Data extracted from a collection
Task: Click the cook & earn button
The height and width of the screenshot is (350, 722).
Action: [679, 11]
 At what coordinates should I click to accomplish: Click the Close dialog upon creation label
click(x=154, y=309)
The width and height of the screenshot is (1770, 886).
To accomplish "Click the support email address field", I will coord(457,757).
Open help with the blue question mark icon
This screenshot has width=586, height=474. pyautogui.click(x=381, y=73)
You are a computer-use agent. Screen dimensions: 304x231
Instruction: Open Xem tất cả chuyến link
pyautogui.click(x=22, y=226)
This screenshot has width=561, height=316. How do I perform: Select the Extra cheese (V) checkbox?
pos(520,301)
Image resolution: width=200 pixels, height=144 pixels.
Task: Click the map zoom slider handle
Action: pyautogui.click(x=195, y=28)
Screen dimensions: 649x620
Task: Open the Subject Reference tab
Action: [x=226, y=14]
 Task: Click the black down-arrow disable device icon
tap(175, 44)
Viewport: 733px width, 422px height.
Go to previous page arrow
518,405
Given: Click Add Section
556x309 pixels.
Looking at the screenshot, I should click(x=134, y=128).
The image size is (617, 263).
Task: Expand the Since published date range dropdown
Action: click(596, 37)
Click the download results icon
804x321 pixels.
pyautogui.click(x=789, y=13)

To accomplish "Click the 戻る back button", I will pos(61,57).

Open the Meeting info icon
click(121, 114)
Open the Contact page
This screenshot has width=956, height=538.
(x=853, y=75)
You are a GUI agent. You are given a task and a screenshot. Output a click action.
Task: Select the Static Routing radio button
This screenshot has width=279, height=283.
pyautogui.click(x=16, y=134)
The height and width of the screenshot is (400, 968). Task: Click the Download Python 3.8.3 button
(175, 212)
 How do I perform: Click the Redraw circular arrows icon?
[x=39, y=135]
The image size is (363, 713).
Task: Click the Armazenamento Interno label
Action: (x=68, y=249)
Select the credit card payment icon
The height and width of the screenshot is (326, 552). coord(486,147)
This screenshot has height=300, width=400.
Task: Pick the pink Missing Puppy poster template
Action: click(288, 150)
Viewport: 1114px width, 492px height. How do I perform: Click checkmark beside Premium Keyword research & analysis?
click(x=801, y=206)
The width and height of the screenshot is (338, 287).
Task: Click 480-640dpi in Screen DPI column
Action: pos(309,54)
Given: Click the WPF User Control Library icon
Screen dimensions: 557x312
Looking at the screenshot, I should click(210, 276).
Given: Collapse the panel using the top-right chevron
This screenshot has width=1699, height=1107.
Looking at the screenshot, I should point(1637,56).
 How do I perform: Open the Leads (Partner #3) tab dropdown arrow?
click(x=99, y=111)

_Your objective_
Spot every line in the entries that includes the word "agent", and copy each one out.

_Written solution_
You are a computer-use agent. Screen dimensions: 304x231
You are a GUI agent. You are given a task and a screenshot. Output a click action.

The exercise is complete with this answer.